Script Review for James Cameron’s Avatar Surfaces!
Avatar (2009) Movie, Sci-Fi Movie News — By Nix on June 23, 2008
Blue-skinned, tall lanky aliens with no bones? Predators that throw their heads at you? And planet-raping fascist human interlopers? All those things, and more, in James Cameron’s upcoming sci-fi epic “Avatar”! And oh yeah, it’s all obviously an eco-friendly movie with a “message”, and according to the person who reviewed the 170-page “script” treatment (an admitted diehard environmentalist), that’s one of the script’s problems: It’s too preachy.
SPOILERS BELOW. You can read the full review for yourself here.
Here’s the film’s basic concept:
In Cameron’s film, our hero Josh Sully has his own custom-grown avatar, and it’s a beautiful blue alien.

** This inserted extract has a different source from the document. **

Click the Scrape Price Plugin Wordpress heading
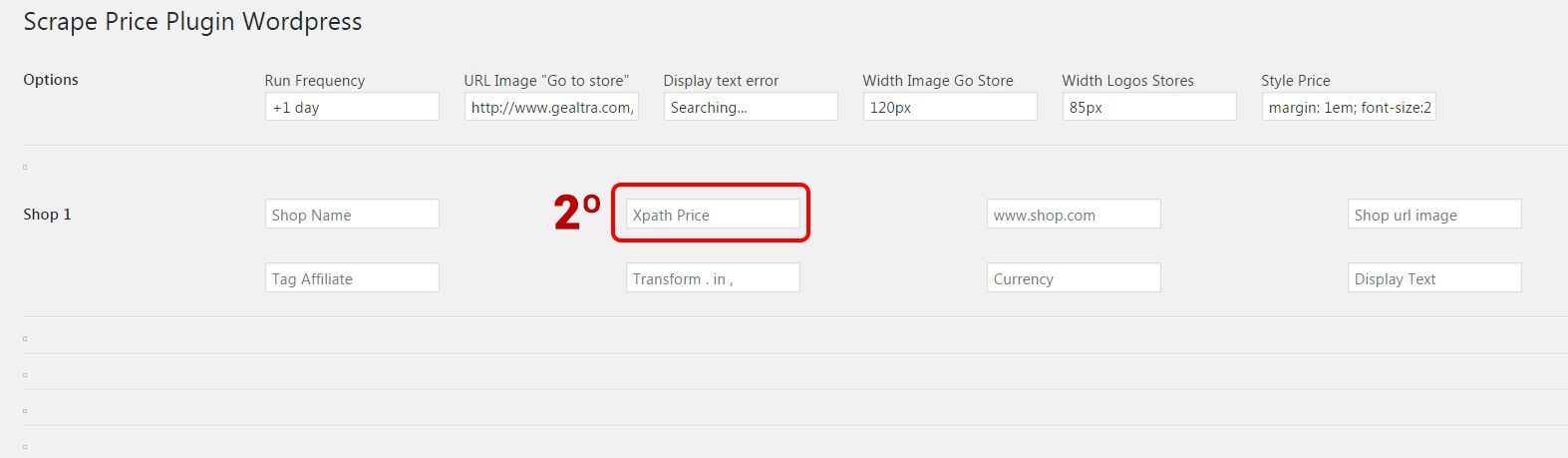Screen dimensions: 1568x458 click(x=192, y=22)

Josh is a cripple living in your Standard Issue Dystopic Earth #56. This is the Earth with unmitigated dense urban sprawl, lots of steam pipes, formed protein for lunch, and major income disparities. Cameron takes pains to say explicitly that the environment has been ravaged, and the last lion living outside of captivity has just died in Kenya.
Josh’s legs no longer work, the victim of a war no one remembers.

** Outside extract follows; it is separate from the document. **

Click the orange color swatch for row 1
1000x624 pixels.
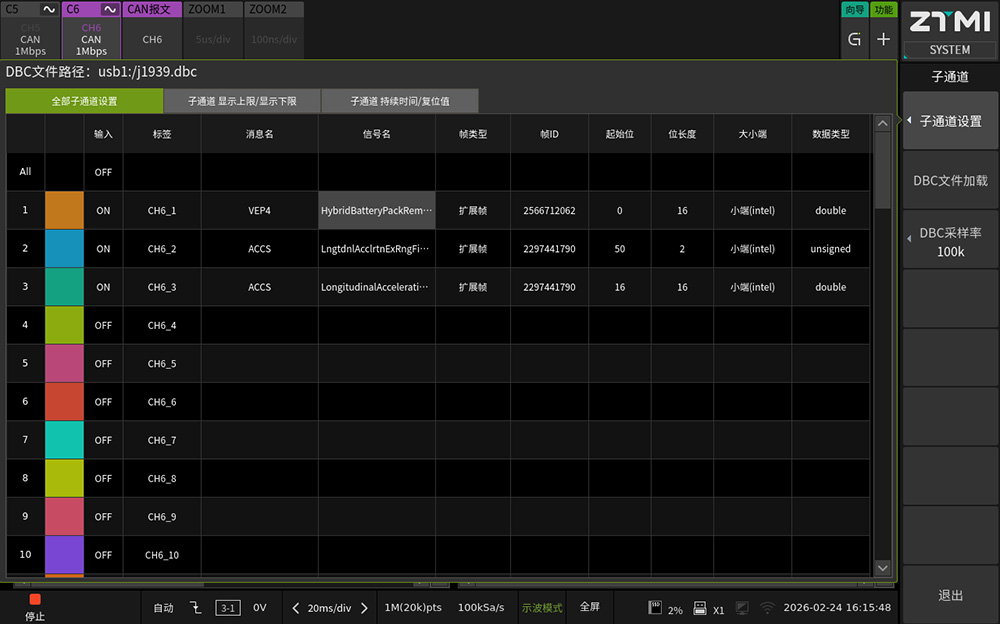point(64,211)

Josh gets approached by your typical Scary Corporate Guys in Suits and the SCGS tell him that he can go to the planet Pandora (no, no problems there, why do you ask? The name? We thought it was cute) around Alpha Centauri if he plays along.
Seems Josh’s recently dead brother was participant in a program to communicate with the native species there, the Na’vi. The Na’vi, crazy unsophisticated, non-industrialized savages that they are, don’t like to talk to us humans. So the SCGS have figured out a way to genetically splice humans and Na’vi. Then the human who is DNA-linked can psionically control the genetic hybrid. The hybrid becomes the controller’s avatar – an embodiment of him or her self.
To cut to the chase:
It’s entirely predictable and obnoxious and most Americans – being descended of ass-raping European colonists – will probably feel a little cheesed off. Cameron’s not exactly subtle with the analogy, the last battle is called the “Battle of Big Rock-Candy Mountain,” not all that far from Custer’s “Battle of Little Big Horn.”

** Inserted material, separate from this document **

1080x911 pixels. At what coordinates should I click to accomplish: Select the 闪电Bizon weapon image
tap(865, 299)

The twists and turns are expertly paced, of course, because Cameron knows how to make a damn movie, and the all-CGI action set pieces he has sketched out have serious wow-potential. There’s a battle of aliens on flying manta rays vs. soldiers in Iron-Man style battle armor.
But the movie has the fatal flaw of being liberal Hollywood preachy at the same time that it insenstively slams the disabled and the overweight. Josh, the cripple, and Grace, who is described as dumpy, are portrayed as never possibly happy or fulfilled in life until they get a chance to inhabit the smooth, wonderfully athletic and no doubt sexualized alien bodies of their avatars. Take that, fatty.
Visually stunning, but story-wise, it’ll end up as simplistic as “Titanic”, no doubt. But hey, anyone who has seen Cameron’s movies already know that he’s no great philosopher, and shouldn’t be surprised.
This thing is still going to rock. Too bad about it being too preachy, though. What is the deal with all the sci-fi movies nowadays going for “the message” instead of just entertainment value?